Now he's enlisting in the war on terrorism.
Barnes, 46, of South Portland, Maine, is one of the 3 million truck drivers the industry hopes will sign up for training in how to spot suspicious activities that could indicate a potential terrorist attack.
"Sept. 11 really made me aware of what could happen," said Barnes, who hauls paper products for Pottle's Transportation of Bangor, Maine. "You take for granted nothing's going to happen because we live in a pretty safe country. Now something like this happens and it's 'Wow, what can you do to make things different."'
The trucking industry plans to offer classes for drivers and provide a toll-free number to report anything unusual, with the information forwarded to law enforcement agencies.
"We know what should and should not be on the highway," said Mike Russell, a spokesman for the American Trucking Associations, an industry group. "If we see something wrong that has security implications, we're going to make a call."
The program will be an extension of what truckers already do, such as routinely alerting local police when they see erratic drivers or broken-down vehicles.
This time, the stakes are higher.
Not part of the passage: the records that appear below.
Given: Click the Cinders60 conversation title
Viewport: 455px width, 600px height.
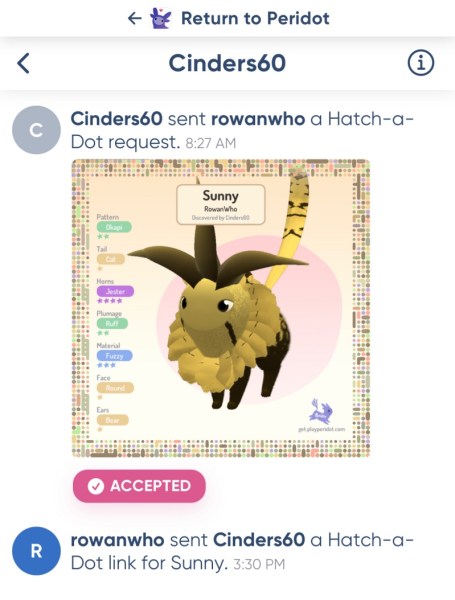Looking at the screenshot, I should point(227,63).
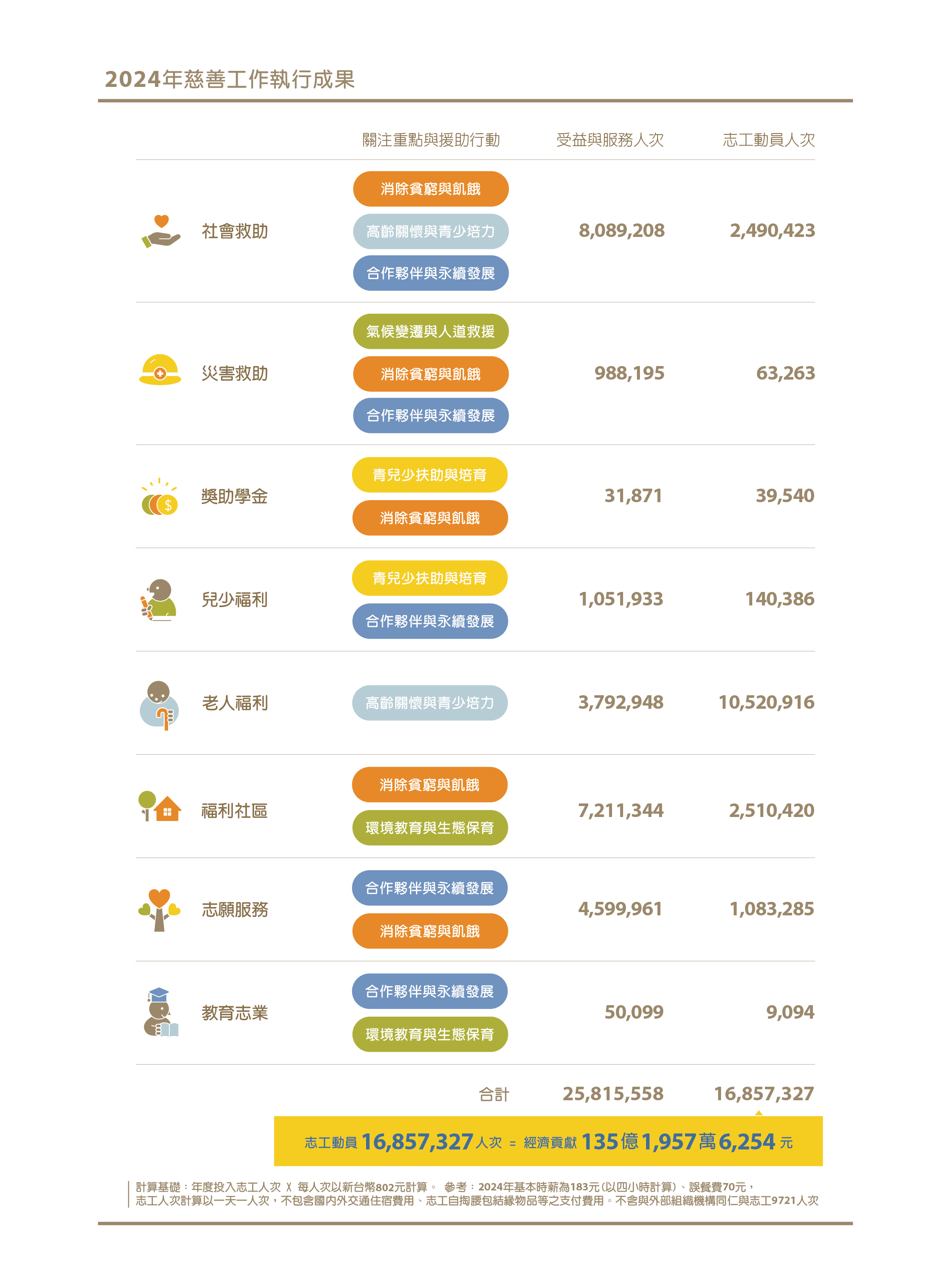Screen dimensions: 949x1288
Task: Click the orange 消除貧窮與飢餓 pill under 社會救助
Action: tap(431, 189)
There has been concern that terrorists could use a truck hauling gasoline or other hazardous materials to kill thousands of people, the way hijackers turned four commercial airliners into flying bombs on Sept. 11.
CIA official Robert Walpole recently told the Senate Governmental Affairs Committee that terrorist groups or rogue nations were less likely to fire a missile at the United States than to use trucks, ships or planes to deliver chemical, biological or nuclear weapons.
Last week, the Transportation Department's inspector general said there were insufficient federal and state safeguards to stop would-be terrorists from illegally obtaining commercial truck driver's licenses.
State transportation officials have stepped up surveillance of bridges and tunnels and have begun training maintenance workers on what to look for.
Truckers will be asked to monitor bridges, highways, tunnels and ports.
Barnes said he's already keeping a closer eye on his surroundings as he crosses bridges, looking at not just the traffic in front of him but vehicles going the other way, stalled cars and even pedestrians walking across the span.
Drivers are also being asked to watch out for other truckers.
"Most trucks are identifiable. You have your name on the truck, your truck number's on the truck," Barnes said. "When you see these trucks that are covered up, you have the feeling inside that something's not right. You want to make the call and let someone else be aware of it."